Víctor Hugo Prado
Yo,
señores, soy de Zapotlán el Grande. Un pueblo que de tan grande nos lo hicieron
Ciudad Guzmán hace cien años. Pero nosotros seguimos siendo tan pueblo que
todavía le decimos Zapotlán. Es un valle redondo de maíz, un circo de montañas
sin más adorno que su buen temperamento, un cielo azul y una laguna que viene y
se va como un delgado sueño. Ese es el texto De memoria y olvido, con el que Juan José Arreola inicia su libro
Confabulario, impecable y notable despliegue de temas y estilos.
Ese
pueblo convertido en ciudad ha crecido en proporciones insospechadas, de manera
irregular y sin planeación alguna. El Maestro Arreola, quedaría estupefacto, al
observar desde la Montaña Oriente, antes llena de ocotes, hoy de casas,
extensas superficies de agave y aguacateras, que el otrora valle redondo de
maíz, es ahora el de los invernaderos donde se producen para el mercado nacional
e internacional berries, tomate rojo y pimiento.
Y que el circo de montañas, son ahora miles de hectáreas cultivadas de aguacate. Que la ciudad por la que transitaba tranquilamente en moto, ahora es intransitable por la enorme carga vehicular que abarrota las angostas y perforadas calles. Que el clima templado del que se sentía orgulloso, ahora es el de los extremos, parafraseando a una política del sur, cuando hacer calor está caliente y cuando hace frio está frío.

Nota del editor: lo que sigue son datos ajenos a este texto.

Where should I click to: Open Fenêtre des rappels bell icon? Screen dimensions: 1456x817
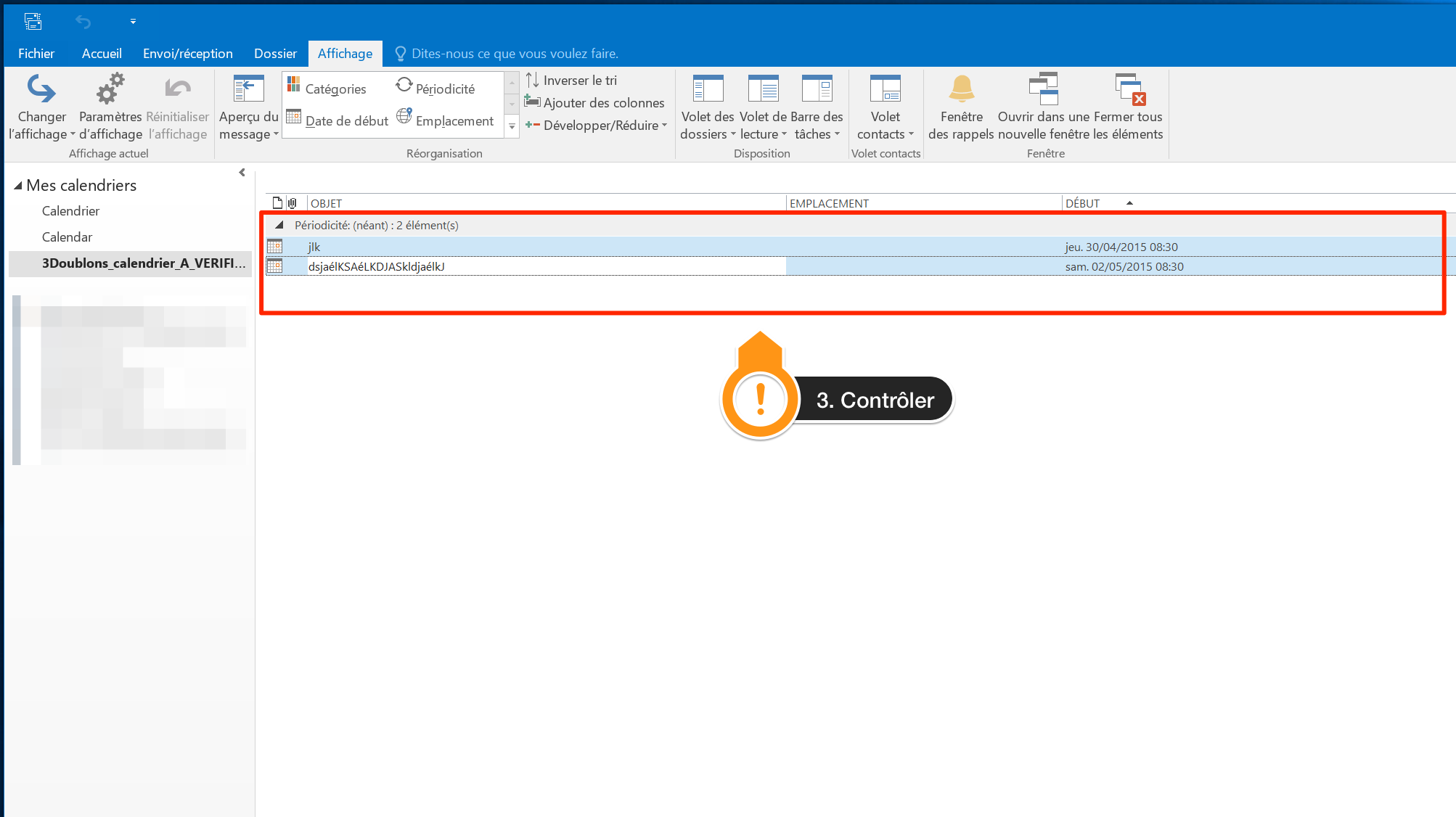[961, 89]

De poco o de nada le han servido a Zapotlán los planes de ordenamiento territorial, gobernado por la anarquía, cambia el uso de suelo como cambiarme los calcetines, y ahí están las consecuencias de ello: toneladas de lodo que arrastra el agua para dejarlas en calles y banquetas. No hay vegetación en la Montaña Oriente que amortigüe el impacto del agua y aminore los deslaves de tierra. Junto con ello, ahí están presentes las enfermedades oculares y respiratorias. Y el daño al medio ambiente de continuar con la escalada destructiva, amenaza con la desaparición de la Laguna de Zapotlán, reguladora del clima, fuente de abastecimiento del consumo humano, refugio de infinidad de aves locales y migratorias, fauna terrestre y variada vegetación.

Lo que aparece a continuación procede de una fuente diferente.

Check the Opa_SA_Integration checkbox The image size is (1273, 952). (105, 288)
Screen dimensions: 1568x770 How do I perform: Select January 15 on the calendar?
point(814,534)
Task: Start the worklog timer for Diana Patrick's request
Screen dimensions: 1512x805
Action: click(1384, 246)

Ante ello, la ciudad y región que queremos debe convertirse en una discusión de ciudadanos a los que deben sumarse ambientalistas, sociólogos, economistas, urbanistas, profesionales de la salud, de la educación y gobiernos. Con respecto a estos últimos, con la gran tarea de coordinar y articular los esfuerzos colectivos. Al final de cuentas a todos nos conviene. Como lo señala el urbanista Miguel Adria “tener ciudades más amables es un deseo de todos en cualquier parte del mundo, pero que sea realmente posible depende de administraciones capaces y progresistas”; añadiría, con visión de futuro y comprometidas con el bien común.